Stored data:
==*==

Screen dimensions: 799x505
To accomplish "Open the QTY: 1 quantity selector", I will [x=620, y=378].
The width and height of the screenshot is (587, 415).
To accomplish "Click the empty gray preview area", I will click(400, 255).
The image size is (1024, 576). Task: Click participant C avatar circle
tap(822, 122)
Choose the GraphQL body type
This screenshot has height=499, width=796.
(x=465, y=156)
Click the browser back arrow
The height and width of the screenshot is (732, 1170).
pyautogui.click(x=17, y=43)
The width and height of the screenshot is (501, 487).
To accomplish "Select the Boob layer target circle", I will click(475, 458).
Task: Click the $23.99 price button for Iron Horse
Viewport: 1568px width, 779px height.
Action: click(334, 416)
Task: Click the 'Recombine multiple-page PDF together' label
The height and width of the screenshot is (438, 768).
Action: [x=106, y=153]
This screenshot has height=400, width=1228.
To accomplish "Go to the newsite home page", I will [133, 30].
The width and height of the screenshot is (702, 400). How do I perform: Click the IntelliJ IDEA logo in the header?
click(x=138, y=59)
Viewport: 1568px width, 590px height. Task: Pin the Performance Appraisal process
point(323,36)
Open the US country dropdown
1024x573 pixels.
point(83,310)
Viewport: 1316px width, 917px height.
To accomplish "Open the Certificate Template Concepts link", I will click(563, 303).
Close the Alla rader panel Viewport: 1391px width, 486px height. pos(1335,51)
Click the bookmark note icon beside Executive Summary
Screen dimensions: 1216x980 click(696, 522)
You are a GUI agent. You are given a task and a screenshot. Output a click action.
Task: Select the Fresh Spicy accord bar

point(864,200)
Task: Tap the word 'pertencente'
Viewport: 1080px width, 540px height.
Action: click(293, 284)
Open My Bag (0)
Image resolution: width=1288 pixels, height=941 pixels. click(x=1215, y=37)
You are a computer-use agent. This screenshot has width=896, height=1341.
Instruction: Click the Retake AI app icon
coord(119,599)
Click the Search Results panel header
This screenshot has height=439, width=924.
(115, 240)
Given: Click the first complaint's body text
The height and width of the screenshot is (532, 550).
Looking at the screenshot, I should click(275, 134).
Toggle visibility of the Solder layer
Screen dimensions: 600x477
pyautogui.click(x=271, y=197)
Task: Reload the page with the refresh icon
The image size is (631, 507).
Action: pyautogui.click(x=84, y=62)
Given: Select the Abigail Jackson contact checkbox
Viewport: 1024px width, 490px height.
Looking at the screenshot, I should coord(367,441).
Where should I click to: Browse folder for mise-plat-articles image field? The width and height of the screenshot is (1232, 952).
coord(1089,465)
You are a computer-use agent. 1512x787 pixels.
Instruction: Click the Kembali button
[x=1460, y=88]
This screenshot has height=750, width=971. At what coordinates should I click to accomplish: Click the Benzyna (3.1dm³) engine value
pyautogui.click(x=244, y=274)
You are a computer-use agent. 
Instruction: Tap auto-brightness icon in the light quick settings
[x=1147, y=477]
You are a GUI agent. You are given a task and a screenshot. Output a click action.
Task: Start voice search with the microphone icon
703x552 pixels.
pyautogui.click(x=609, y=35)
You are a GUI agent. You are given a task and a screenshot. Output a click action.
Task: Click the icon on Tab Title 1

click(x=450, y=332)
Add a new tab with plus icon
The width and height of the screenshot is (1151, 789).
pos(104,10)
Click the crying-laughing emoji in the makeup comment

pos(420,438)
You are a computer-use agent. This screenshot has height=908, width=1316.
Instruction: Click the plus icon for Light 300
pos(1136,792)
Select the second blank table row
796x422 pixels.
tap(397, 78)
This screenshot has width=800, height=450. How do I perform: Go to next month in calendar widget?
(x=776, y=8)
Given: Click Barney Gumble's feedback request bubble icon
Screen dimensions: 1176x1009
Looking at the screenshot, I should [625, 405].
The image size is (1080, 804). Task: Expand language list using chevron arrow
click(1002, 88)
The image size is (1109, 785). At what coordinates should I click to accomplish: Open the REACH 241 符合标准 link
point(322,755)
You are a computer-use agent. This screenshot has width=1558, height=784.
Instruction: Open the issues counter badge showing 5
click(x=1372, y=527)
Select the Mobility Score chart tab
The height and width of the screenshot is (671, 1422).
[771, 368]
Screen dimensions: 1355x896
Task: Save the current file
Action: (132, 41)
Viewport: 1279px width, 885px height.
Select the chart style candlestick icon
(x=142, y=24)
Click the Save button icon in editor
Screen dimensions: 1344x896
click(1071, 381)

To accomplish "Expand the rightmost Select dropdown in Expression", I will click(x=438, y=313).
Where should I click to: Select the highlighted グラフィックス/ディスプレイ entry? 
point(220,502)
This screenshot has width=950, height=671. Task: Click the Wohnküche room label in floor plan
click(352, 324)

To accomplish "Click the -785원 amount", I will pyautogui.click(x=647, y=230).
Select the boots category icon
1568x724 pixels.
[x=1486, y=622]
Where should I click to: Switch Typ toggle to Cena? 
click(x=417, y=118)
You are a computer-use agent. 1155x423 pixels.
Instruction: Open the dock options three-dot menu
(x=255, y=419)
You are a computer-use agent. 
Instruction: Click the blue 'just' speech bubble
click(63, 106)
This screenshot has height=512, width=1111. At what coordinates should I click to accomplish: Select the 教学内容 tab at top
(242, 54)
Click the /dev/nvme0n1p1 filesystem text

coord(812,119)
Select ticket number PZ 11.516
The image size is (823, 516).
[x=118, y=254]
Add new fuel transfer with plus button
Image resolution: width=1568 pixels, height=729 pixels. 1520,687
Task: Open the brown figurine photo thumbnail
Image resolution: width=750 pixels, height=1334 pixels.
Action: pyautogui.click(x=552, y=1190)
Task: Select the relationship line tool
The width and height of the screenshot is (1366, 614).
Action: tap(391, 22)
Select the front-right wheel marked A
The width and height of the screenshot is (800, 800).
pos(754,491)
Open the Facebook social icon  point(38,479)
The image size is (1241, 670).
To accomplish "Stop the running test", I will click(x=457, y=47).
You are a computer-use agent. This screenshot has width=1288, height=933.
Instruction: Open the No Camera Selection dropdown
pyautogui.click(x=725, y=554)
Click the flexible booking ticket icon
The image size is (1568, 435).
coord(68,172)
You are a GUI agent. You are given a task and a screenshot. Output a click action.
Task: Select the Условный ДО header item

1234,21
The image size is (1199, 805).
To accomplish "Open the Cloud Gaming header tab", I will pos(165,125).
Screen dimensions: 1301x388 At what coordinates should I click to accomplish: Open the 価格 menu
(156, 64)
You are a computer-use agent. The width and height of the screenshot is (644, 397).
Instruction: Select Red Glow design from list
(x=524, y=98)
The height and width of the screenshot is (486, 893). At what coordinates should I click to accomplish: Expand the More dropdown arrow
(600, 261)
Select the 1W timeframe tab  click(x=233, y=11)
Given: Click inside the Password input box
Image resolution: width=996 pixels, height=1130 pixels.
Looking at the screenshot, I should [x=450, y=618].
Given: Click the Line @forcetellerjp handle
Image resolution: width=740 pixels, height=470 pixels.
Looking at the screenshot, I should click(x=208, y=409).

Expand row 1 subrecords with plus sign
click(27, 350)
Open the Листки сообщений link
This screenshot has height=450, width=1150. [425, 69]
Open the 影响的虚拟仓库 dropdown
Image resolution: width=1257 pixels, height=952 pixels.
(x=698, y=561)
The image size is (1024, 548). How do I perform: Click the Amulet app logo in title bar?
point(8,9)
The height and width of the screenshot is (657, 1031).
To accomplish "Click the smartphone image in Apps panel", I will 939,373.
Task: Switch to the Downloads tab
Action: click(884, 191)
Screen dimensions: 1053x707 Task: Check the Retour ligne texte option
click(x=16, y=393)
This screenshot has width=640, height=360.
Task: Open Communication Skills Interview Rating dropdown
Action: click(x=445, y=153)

==*==

=== Task goal ===
From the line containing "Image resolution: width=740" through the last line of the entries above, print every line exactly, including both ends, and nothing else.

=== Reply ===
Image resolution: width=740 pixels, height=470 pixels.
Looking at the screenshot, I should click(x=208, y=409).

Expand row 1 subrecords with plus sign
click(27, 350)
Open the Листки сообщений link
This screenshot has height=450, width=1150. [425, 69]
Open the 影响的虚拟仓库 dropdown
Image resolution: width=1257 pixels, height=952 pixels.
(x=698, y=561)
The image size is (1024, 548). How do I perform: Click the Amulet app logo in title bar?
point(8,9)
The height and width of the screenshot is (657, 1031).
To accomplish "Click the smartphone image in Apps panel", I will 939,373.
Task: Switch to the Downloads tab
Action: click(884, 191)
Screen dimensions: 1053x707 Task: Check the Retour ligne texte option
click(x=16, y=393)
This screenshot has width=640, height=360.
Task: Open Communication Skills Interview Rating dropdown
Action: click(x=445, y=153)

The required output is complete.